Mölnlycke Health Care
- Company type: Aktiebolag
- Industry: Medical devices
- Founded: 1849 (177 years ago)
- Headquarters: GoCo Innovation City, Mölndal, Sweden
- Key people: Zlatko Rihter, CEO
- Revenue: € 856 million (2009)
- Owner: Investor AB (96%)
- Number of employees: 8,617 (December 2024)
- Website: www.molnlycke.com

= Mölnlycke Health Care =

Swedish medical device company

Mölnlycke Health Care is a Swedish medical device company headquartered in Mölndal and active internationally. The company manufactures and sells wound care, single-use surgical products, surgical gloves and antiseptics. Mölnlycke Health Care is a service provider to the healthcare sector. The surgical division includes medical devices such as drapes, gowns, facemasks, and headwear. The wound care division includes dressings, compression products and skin care products and emollients.

==History, mergers and acquisitions==
The company was founded in 1849 by Gustaf Ferdinand Hennig in Mölnlycke as a textile manufacturer. In the 1940s Mölnlycke began supplying the health care industry with products, such as gauze.

1968 Mölnlycke AB acquired Norwegian hygiene product company SABA.

1975 Mölnlycke AB was acquired by Svenska Cellulosa Aktiebolaget (SCA) (publ) where it made up their Clinical division.

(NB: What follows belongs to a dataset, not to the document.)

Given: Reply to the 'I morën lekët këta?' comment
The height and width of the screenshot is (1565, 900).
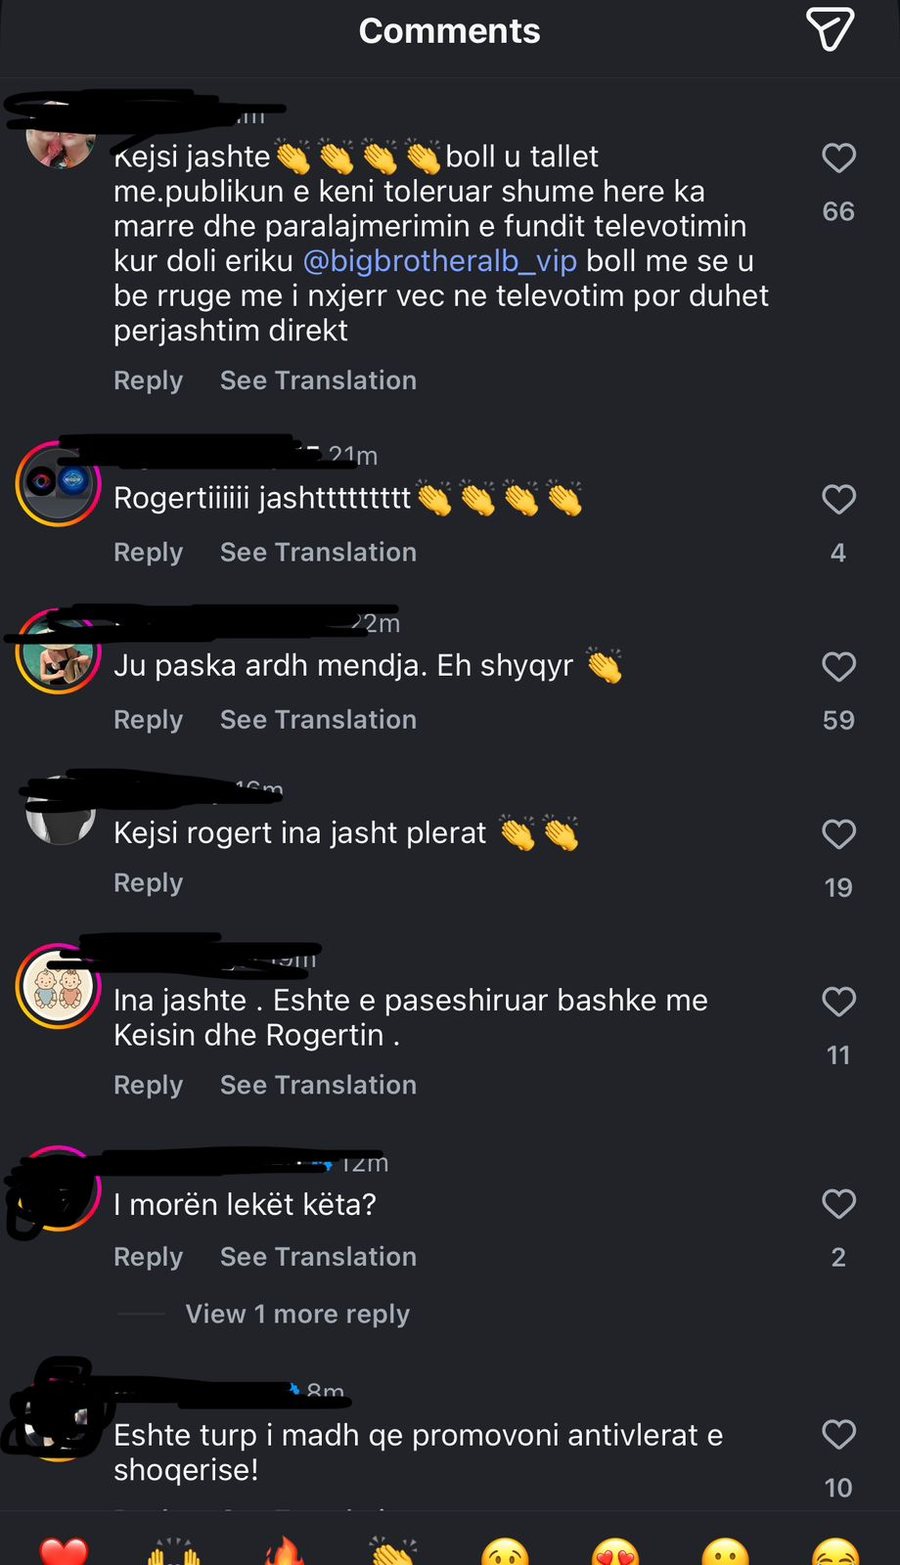Looking at the screenshot, I should tap(148, 1257).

At that time SCA was known as Bowater-Scott, and the new company, called Sancella Pty Limited, manufactured personal care products.

1997 SCA sold the Clinical products division to Nordic Capital who merged it with Kolmi-Set acquired by Tamro and named it Mölnlycke Health Care AB. Mölnlycke Health Care started operations as an independent company in 1998.

2001, Mölnlycke Health Care acquired the single-use surgical BARRIER product line from Johnson & Johnson.

2005 Mölnlycke Health Care AB was acquired from Nordic Capital by Apax Partners in June 2005 and subsequently merged with Medlock Medical and Regent Medical. The merged company became Mölnlycke Health Care Group.

2007 Apax Partners sold Mölnlycke Health Care Group to Investor AB and Morgan Stanley in January 2007.

2008 Mölnlycke Health Care acquired Pharmaset in October 2008, a French manufacturer of surgical single-use kits.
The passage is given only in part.